A slightly modified version of a blog post from years ago.
What’s with all the services where Christians worship under branches? We hang greens in the sanctuary in Advent, we decorate Christmas Tress, we burn branches for ashes on Ash Wednesday, and we wave palms on Palm Sunday. Is there any Biblical reasoning behind these practices?
You betcha! It’s all about being a part of God’s Big Story.
That Story begins with Adam and Eve being placed in the Garden to worship God in the cool of the day, to feast with Him on the fruit of tree limbs, to commune with Him in the shade of their branches.
That same man and woman fall from glory. And it is again under branches, in the shade of a tree, that we find them when they fall.
And again, when God searches for them where have they hid? They have hidden in amongst the trees, hopping to hide themselves in the shadows, and, when that doesn’t work, they suture-together garments made from fig leaves, the leaves of a tree, (a pun) tree-shirts.

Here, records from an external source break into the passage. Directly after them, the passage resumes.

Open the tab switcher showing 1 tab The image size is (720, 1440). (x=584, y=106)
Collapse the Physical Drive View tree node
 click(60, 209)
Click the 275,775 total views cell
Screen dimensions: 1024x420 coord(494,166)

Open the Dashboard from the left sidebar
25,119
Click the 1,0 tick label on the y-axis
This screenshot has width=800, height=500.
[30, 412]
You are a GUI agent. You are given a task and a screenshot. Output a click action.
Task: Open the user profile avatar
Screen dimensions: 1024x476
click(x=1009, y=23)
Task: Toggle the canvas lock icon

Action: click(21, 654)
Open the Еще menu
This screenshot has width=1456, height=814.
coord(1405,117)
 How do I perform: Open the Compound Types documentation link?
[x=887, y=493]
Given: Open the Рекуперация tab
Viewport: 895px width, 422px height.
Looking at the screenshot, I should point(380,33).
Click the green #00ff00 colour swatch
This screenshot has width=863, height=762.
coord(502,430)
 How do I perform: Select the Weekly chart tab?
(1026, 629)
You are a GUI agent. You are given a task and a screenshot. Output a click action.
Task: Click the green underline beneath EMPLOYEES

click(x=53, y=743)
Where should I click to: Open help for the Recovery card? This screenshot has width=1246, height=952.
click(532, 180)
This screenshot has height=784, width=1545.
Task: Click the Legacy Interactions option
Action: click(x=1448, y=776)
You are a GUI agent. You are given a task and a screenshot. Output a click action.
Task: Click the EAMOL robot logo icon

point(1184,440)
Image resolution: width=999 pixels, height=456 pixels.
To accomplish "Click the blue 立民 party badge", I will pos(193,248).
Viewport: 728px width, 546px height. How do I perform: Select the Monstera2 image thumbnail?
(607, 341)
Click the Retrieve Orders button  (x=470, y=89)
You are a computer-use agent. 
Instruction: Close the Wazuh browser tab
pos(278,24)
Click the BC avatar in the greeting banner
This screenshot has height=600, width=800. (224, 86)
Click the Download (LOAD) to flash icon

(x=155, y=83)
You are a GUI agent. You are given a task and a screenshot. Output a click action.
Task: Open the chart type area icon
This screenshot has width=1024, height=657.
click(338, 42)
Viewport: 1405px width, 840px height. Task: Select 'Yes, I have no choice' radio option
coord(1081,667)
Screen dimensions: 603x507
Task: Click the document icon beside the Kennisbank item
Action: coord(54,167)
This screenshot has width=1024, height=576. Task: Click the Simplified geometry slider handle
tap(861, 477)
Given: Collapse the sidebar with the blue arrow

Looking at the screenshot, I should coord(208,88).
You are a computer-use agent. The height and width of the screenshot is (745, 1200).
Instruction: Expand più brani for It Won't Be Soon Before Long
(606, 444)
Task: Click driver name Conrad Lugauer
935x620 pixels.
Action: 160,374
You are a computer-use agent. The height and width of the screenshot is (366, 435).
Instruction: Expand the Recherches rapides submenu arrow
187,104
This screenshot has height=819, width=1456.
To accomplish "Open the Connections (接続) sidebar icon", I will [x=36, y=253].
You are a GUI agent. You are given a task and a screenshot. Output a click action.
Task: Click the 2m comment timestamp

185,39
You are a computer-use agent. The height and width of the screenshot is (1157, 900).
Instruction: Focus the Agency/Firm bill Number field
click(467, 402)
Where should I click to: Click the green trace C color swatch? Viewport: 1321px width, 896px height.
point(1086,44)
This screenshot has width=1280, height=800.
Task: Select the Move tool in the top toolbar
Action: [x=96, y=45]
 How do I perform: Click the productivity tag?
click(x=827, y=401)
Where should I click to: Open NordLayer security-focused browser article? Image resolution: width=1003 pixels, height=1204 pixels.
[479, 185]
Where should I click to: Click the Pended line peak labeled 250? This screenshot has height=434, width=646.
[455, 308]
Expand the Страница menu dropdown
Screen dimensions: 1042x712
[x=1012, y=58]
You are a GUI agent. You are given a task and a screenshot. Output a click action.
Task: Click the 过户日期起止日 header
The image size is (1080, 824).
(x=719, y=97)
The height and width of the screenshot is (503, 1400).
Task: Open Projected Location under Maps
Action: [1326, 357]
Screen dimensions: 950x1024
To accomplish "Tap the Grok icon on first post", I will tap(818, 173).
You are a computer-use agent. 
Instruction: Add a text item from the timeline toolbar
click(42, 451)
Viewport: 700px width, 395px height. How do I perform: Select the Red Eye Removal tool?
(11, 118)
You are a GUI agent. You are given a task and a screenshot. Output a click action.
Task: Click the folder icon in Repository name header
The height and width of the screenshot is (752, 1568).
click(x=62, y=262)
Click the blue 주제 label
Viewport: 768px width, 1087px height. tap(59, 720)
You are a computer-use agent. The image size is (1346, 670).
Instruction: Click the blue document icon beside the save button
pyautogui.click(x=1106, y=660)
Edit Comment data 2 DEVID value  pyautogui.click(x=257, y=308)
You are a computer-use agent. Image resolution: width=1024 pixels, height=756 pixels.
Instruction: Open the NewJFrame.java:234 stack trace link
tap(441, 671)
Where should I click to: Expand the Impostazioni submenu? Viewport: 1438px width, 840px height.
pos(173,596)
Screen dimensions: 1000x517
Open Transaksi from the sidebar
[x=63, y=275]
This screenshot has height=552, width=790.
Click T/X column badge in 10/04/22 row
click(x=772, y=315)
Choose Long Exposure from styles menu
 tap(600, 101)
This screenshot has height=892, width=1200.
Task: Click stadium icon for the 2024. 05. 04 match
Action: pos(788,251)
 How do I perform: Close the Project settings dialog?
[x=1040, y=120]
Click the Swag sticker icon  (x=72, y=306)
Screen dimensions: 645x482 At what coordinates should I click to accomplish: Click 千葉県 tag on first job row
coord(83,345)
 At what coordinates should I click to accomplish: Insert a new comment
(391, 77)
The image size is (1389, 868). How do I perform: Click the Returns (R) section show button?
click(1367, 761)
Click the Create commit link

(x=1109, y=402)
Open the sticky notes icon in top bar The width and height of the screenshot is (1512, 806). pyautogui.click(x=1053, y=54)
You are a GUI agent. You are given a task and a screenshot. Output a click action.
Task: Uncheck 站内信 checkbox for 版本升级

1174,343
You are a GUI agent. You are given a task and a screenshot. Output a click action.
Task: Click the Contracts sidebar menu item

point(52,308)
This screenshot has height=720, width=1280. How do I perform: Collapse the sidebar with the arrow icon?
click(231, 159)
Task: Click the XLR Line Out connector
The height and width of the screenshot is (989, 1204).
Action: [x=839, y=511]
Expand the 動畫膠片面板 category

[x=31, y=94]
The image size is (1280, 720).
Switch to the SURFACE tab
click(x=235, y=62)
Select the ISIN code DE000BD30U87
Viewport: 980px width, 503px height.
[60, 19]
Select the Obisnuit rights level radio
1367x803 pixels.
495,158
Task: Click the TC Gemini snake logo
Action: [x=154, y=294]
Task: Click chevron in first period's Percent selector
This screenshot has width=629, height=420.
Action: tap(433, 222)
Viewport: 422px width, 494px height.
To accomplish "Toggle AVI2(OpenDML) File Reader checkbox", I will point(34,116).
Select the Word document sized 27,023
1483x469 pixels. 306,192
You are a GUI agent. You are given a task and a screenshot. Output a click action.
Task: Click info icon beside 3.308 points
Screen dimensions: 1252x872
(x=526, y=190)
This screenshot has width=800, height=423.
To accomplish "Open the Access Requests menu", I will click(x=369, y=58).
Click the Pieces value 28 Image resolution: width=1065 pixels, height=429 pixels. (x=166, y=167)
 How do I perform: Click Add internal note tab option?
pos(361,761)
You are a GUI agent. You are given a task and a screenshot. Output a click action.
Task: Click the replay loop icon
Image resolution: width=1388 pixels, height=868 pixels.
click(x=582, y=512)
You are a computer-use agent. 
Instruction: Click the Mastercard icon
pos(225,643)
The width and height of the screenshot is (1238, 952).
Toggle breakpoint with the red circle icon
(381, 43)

God picks-up this theme again when He installs the Feast of Booths. It is an annual festival during which the people of Israel dwell in sukkot —tents or tabernacles made from the branches of trees. It is a time of merriment and joy. God, the God of the Garden, the God of trees, is the God who finds us when we hide in shadows. He has redeemed us and brought us again in glad festivity to dwell with him under branches.
When David goes to fight against the Philistines in 2 Samuel 5, the Lord stops him and tells him to wait in the forest. While waiting the army of the Lord passes long the tops of the trees. God fights his battles for his people. He is the Tree-Lord. The Branch-king who does great works for his people.
When Christ is welcomed into Jerusalem on Palm Sunday, these stories play at the edges of the drama. Cutting branches and waving them as you hail someone “Messiah” and “Son of David” are not coincidental. They are intentional. The people know what they do and say. They are consciously welcoming Christ as the Yahweh’s Messiah (the anointed one of the Lord of all the trees of the forest).
Palm Sunday announces Christ’s Kingship with a confusing conflict of emotions: On the one hand we are celebrating that He is our King, we begin by shouting “Hosanna!” and waving palm branches wildly (and please, do it wildly, tell the story well).
At the same time, we are already in our hearts preparing to join the mob and shout “Crucify Him!” and “Tolle, tolle! Crucifige!” just as soon as He fails to meet the unstated expectations we have placed upon Him. We wanted Him to be ‘king’ and ‘god’ insofar as those things meant what we wanted them to mean.
When Christ is crucified he is nailed to a Tree. Again, the Tree-Lord, the God of the Garden, the Savior of Sukkot, the Branch-Commander of David’s victory, the Rood from the stump of Jesse, saves his people in the branches of a tree. There he hangs, this Son of Mary, the Fruit of the virgin’s womb has become the Fruit of the Tree of Life where God offers to the fallen race of Adam and Eve the promise of resurrection. Blessed art Thou o branches of the cross, to have such lofty fruit hung from your limbs!
We are proclaiming that the only god who can save is the God who saves on the branches of a Tree. Perhaps we might consider the ways in which, during Advent or Christmas or Lent its not so much that the branches are hung up and hoisted in the church, but rather the way in which the church hangs on those branches —hangs our hopes, corporate and personal, on the promises of the Branch-King Jesus.